Nous avions fait le constat qu'il y avait eu, en quelques années, seize lois censées lutter contre le terrorisme, dont certaines n'étaient même pas allées jusqu'aux décrets d'application. Nous avons toujours été très sensibles au fait que de nouvelles lois permettaient subrepticement de restreindre les libertés portées par le Web, sans même parler des libertés publiques en général. Quand nous avons discuté du fichier TES [le mégafichier qui doit regrouper les données d'identité des Français ndlr], nous nous sommes rendu compte que dans la complexité technologique, juridique, dans la difficulté des mesures d'impact, la question des choix technologiques de l'Etat restait ouverte. Il y a un effort de reconception à faire sur la manière dont sont opérés ces choix technologiques de grand impact. Le fichier TES a toujours été présenté comme une simple réforme organisationnelle des services administratifs, et les aspects politiques ont été volontairement minorés. Or ce qui a été engagé sera difficilement réversible… Avec le nouveau gouvernement, nous pouvons espérer peser sur le fait qu'il est nécessaire de ne pas cacher qu'une réforme organisationnelle a un impact politique, un impact sur les libertés. La question des choix technologiques reste entière, elle n'est pas assurée aujourd'hui.

Le fait que le nouveau secrétaire d’Etat au Numérique, Mounir Mahjoubi, soit un ancien président du CNNum va-t-il vous faciliter la tache ?

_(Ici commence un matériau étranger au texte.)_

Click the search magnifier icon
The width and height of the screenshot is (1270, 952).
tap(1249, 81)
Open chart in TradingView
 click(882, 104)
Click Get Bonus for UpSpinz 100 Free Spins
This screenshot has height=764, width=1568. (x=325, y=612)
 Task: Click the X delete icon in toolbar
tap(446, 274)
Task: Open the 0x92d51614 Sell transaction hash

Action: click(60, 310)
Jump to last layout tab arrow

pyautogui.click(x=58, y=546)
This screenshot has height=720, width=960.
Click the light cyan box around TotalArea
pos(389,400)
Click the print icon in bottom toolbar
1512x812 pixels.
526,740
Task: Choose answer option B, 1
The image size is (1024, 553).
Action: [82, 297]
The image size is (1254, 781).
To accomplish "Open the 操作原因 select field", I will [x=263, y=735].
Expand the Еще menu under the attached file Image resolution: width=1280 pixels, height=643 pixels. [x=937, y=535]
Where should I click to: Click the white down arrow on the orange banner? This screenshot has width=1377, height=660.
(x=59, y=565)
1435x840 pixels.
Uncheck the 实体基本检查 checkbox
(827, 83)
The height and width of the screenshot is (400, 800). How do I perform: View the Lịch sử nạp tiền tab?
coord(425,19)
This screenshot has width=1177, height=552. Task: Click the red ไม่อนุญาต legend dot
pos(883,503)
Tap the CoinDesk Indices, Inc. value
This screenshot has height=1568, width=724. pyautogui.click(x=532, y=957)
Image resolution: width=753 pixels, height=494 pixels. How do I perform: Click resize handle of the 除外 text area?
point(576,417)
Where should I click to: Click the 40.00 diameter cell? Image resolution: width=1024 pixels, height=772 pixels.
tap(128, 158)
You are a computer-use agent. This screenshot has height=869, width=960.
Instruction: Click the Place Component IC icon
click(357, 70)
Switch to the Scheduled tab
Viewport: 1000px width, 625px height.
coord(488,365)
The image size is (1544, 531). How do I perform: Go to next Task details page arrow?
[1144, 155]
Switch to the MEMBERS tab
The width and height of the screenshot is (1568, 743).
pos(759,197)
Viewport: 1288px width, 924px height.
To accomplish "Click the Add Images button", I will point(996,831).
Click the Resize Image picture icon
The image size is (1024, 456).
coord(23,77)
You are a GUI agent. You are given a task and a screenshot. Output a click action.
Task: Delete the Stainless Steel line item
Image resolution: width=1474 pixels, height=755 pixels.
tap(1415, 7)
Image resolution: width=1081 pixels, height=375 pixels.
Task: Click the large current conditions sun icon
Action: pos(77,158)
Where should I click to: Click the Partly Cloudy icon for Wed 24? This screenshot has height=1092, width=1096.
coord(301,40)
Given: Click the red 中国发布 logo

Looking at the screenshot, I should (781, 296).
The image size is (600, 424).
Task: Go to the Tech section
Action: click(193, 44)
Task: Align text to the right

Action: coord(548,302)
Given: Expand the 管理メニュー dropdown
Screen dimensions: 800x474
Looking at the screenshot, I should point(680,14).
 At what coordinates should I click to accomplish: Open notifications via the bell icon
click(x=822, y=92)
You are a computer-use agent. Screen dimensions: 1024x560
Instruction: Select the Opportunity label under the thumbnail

Le CNNum est indépendant, et le secrétaire d'Etat a ses propres dossiers… Mais c'est sûr que nous le connaissons bien, et que nous apprécions son engagement, son énergie, sa capacité de communication. Nous lui avons envoyé notre manifeste, ainsi qu'au Premier ministre, au président de la République, et au ministre de l'Economie. Nous attendons le début du dialogue.